Brand View: The newly created company specialises in pre-fabricated construction using high-tech technology
A newly created company born of a merger between Silicon Valley based technology company Katerra and UAE-headquartered offsite manufacturing technology leader KEF Infra is actively looking to expand in the Middle East, according to company officials.
The two companies announced their merger in July, noting that the merged company has over $3.7 billion in bookings.
KEF Infra is the brainchild of UAE-based entrepreneur Faizal Kottikolon. Earlier this year the company announced an annual revenue of 150 USD Million for the year 2017 and has witnessed robust growth in its order book, worth USD 207 million in 2017-2018.
“I am very excited by the prospects of this strategic alliance,” said Faizal Kottikollon. “We look forward to breaking new ground with a like-minded team, particularly in the Middle East because government support has led to burgeoning investment opportunities, making this region a potential growth market.”
“We will also expand our footprint to other geographies in India beyond our current markets,” he added.
Voicing similar thoughts, Mr Michael Marks, Chairman and Co-founder of Katerra, said, “We are thrilled to merge with KEF Infra, a company that is truly a disruptor. It’s incredible to discover a team so aligned with our values and vision.”
Katerra, was co-founded by Michael Marks who serves as its Chairman and CEO. It operates globally, with 2 factories and 2,000 employees worldwide with a turnover of USD 1.1 Billion. Katerra was most recently valued at USD 3 Billion, and investors include Softbank, Foxconn, and Canada Pension Plan Investment Board.
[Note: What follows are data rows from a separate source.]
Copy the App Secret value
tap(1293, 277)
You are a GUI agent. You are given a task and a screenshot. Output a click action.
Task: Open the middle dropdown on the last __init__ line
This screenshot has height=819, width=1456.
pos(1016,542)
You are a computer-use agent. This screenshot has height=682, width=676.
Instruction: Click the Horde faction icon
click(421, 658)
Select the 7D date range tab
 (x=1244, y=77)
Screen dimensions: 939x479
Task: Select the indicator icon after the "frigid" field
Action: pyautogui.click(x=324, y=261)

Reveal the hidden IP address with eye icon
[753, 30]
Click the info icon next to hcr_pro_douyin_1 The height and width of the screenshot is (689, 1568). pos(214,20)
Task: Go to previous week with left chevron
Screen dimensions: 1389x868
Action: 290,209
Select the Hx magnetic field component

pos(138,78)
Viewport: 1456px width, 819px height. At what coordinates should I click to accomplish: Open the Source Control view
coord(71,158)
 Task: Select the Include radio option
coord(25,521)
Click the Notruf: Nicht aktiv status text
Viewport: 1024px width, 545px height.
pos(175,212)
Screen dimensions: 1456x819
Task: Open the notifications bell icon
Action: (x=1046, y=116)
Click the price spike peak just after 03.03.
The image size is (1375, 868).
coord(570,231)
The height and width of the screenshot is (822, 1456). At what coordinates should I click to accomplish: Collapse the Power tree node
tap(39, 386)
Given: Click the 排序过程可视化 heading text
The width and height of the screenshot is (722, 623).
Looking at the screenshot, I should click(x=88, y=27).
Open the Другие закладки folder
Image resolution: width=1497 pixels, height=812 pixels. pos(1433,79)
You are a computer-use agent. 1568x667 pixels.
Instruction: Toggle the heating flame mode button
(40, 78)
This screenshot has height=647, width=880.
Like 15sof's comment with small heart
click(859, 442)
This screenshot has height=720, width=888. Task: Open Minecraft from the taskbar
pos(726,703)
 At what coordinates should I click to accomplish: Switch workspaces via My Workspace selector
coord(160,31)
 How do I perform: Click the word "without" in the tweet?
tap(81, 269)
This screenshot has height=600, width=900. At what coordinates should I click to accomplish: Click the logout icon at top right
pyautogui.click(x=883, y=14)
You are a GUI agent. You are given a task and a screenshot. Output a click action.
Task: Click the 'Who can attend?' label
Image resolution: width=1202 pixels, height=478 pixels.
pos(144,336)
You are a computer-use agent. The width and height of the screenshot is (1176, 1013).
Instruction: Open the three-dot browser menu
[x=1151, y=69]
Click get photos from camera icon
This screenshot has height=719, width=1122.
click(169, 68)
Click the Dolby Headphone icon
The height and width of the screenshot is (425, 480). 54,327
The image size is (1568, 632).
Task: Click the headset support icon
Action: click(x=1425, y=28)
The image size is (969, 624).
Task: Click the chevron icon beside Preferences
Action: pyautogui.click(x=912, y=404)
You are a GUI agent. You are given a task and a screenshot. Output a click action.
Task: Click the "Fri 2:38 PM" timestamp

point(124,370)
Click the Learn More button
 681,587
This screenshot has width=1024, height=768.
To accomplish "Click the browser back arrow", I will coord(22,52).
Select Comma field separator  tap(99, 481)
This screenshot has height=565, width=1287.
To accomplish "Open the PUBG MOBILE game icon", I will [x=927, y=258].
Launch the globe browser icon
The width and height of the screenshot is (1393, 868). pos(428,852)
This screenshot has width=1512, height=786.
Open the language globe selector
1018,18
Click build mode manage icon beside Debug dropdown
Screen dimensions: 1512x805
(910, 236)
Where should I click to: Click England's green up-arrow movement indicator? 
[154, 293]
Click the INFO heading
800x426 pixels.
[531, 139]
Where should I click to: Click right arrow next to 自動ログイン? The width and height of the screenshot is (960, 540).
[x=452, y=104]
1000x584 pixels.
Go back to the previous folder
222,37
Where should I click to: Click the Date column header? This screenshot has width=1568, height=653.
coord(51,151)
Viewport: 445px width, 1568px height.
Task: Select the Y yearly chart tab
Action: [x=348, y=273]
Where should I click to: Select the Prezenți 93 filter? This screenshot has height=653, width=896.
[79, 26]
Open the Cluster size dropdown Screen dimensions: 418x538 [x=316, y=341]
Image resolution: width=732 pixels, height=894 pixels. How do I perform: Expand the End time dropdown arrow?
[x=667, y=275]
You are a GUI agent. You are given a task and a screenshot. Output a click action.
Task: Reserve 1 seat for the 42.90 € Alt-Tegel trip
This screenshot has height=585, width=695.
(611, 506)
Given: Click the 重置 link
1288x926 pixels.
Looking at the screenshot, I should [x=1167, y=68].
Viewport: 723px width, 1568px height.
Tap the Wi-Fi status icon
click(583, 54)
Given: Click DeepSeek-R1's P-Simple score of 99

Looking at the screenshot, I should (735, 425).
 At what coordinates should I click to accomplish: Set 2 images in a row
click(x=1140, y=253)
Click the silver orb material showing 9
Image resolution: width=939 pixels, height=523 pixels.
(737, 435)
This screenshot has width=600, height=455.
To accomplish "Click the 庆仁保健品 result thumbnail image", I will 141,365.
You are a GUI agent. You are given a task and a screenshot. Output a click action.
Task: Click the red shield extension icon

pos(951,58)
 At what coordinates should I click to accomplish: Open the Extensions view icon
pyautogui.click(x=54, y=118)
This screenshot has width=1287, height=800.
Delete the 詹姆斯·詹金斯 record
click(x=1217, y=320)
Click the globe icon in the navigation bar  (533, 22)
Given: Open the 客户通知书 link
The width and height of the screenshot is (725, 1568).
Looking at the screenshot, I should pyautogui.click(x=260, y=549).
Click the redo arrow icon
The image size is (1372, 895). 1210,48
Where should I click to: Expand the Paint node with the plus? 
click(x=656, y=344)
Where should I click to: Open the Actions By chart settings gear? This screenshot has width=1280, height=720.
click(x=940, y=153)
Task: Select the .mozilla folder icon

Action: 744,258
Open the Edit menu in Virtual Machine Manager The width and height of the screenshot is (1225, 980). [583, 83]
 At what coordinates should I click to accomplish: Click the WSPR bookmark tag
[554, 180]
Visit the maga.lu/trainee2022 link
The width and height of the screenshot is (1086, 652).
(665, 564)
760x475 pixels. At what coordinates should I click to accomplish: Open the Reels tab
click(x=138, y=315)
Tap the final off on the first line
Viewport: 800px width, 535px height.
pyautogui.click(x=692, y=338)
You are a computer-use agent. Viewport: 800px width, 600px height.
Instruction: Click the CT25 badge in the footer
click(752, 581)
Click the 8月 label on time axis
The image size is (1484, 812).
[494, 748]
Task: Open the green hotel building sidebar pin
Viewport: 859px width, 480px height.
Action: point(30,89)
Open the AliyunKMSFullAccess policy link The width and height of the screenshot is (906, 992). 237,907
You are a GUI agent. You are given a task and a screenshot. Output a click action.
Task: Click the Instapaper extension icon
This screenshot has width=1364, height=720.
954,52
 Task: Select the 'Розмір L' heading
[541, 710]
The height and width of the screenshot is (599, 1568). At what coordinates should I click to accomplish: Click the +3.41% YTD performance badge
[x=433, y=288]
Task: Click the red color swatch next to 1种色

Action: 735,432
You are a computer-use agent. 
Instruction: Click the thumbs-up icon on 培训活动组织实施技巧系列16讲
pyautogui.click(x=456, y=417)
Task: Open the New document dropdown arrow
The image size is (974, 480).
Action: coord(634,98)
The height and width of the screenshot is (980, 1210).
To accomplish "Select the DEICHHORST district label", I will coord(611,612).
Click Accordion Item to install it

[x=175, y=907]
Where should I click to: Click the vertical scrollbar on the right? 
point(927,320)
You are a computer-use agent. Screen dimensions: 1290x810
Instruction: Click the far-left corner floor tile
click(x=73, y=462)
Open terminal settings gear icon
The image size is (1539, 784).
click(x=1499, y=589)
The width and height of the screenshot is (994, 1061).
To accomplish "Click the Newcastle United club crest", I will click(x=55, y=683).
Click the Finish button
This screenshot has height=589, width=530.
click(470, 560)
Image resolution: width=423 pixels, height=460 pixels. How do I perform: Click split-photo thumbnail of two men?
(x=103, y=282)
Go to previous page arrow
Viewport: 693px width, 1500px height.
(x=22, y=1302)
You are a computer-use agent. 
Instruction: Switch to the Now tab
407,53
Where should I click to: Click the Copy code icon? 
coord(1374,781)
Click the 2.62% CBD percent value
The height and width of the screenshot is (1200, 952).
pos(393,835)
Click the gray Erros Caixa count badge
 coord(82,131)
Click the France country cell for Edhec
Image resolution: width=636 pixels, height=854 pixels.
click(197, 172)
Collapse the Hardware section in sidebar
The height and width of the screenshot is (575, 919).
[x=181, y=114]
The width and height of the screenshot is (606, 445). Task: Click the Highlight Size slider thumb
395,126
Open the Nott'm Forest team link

According to KEF Katerra, they employ a vertically integrated model, offering end-to-end building services enhanced by design, technology, and offsite manufacturing. The vertical integration of all disciplines from architectural design, structural design and engineering, MEP and finishes and overall project planning and execution will allow for integrated project delivery, which is lacking in construction today. In addition to addressing housing needs, KEF Katerra will be actively engaged in building critical infrastructure such as hospitals and schools.
Speaking to Arabian Business, KEF Katerra Middle East and Asia president Ash Bhardwaj said that the company has the ability to “serve every different asset class of real estate, including hospitals, schools, commercial buildings, and housing.”
“We can do everything required to build a complete township,” he said. “We are just not doing it in a traditional way.”
Using pre-fabrication technology, he added, allows for much faster and cost effective completion of projects. “The project location becomes an assembly site, rather than a construction site,” he said.
Additionally, Kottikollon said that in the near future KEF Katerra plans to take advantage of “the huge drive from various governments to bring technology to the construction sector. There is a USD 5 Trillion global infrastructure deficit that can only be addressed with offsite construction technology.
“We’re excited to be a part of the movement transforming the construction sector” he added.